A Folha de Barbacena (FB) conversou com Terezinha Luiza da Silva Fortes, mãe de uma criança autista e integrante do movimento contra os fogos de artifício, que falou a respeito da importância da conscientização em relação aos fogos, lembrando que apesar da proibição daqueles com estampido na cidade, ainda são permitidos aqueles que não geram barulho. “No 1º semestre deste ano nós tivemos uma redução significativa dos fogos, porém o 2º semestre é mais atípico mesmo por causa das finais dos campeonatos de futebol, o dia 12 de outubro e o réveillon” declarou ela, apontando as ocasiões de maior ocorrência da prática.
“Meu filho é um adolescente autista de sensorial muito aguçado, então as crises que ele tem por conta do estampido é algo assustador porque provocam mal físico a ponto dele passar mal, ter vômito, diarréia.

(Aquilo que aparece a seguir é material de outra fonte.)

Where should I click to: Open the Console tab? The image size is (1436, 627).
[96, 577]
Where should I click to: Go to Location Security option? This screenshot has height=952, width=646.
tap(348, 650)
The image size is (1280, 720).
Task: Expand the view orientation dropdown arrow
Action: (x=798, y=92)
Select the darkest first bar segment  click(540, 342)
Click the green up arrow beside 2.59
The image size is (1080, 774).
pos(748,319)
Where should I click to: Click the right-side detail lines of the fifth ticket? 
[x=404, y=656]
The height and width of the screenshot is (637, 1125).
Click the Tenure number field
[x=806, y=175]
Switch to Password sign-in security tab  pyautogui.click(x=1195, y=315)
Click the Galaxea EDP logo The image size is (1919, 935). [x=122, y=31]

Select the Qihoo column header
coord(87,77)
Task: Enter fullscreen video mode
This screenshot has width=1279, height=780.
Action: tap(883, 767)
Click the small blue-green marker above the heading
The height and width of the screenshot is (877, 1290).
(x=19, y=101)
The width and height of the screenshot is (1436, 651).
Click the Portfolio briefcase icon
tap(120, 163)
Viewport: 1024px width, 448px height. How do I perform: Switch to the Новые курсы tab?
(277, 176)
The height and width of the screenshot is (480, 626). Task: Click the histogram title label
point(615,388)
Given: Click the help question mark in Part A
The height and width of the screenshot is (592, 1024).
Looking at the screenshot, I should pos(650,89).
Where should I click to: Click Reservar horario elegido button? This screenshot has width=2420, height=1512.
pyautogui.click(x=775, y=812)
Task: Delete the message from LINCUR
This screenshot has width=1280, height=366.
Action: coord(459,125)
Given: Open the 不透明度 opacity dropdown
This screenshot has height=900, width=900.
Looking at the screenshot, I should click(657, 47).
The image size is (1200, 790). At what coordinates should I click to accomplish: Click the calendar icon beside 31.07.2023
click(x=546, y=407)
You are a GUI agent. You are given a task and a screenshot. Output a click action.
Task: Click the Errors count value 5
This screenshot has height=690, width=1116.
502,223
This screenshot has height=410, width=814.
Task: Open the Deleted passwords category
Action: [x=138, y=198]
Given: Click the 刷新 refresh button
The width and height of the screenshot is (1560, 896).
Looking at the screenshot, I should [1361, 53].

Isso desorganiza toda a rotina dele. Se acontece a noite, compromete o sono, compromete o desenvolvimento escolar no dia seguinte, é muito complicado. Essa situação tem que ser levada ao conhecimento das autoridades, da população, porque não é brincadeira, é algo muito sério que acontece com os autistas”, ela relatou.
A respeito de outros grupos que são prejudicados pelos fogos, Terezinha contou que “o Alzheimer ele volta durante 15 dias no barulho porque a pessoa acha que está acontecendo na cabeça dela de novo. Isso é uma prática criminosa e deve ser banida. Com relação aos animais, é covardia o que fazem porque eles são totalmente indefesos e sofrem muito”. Engajada na luta pela causa, ela contou que pretende no futuro tentar reunir autoridades para promover capacitações de conscientização da população quanto a essa prática, levando os efeitos da mesma ao conhecimento dos alunos nas escolas, às repartições públicas, até que seja implementada uma lei federal proibindo a fabricação dos mesmos.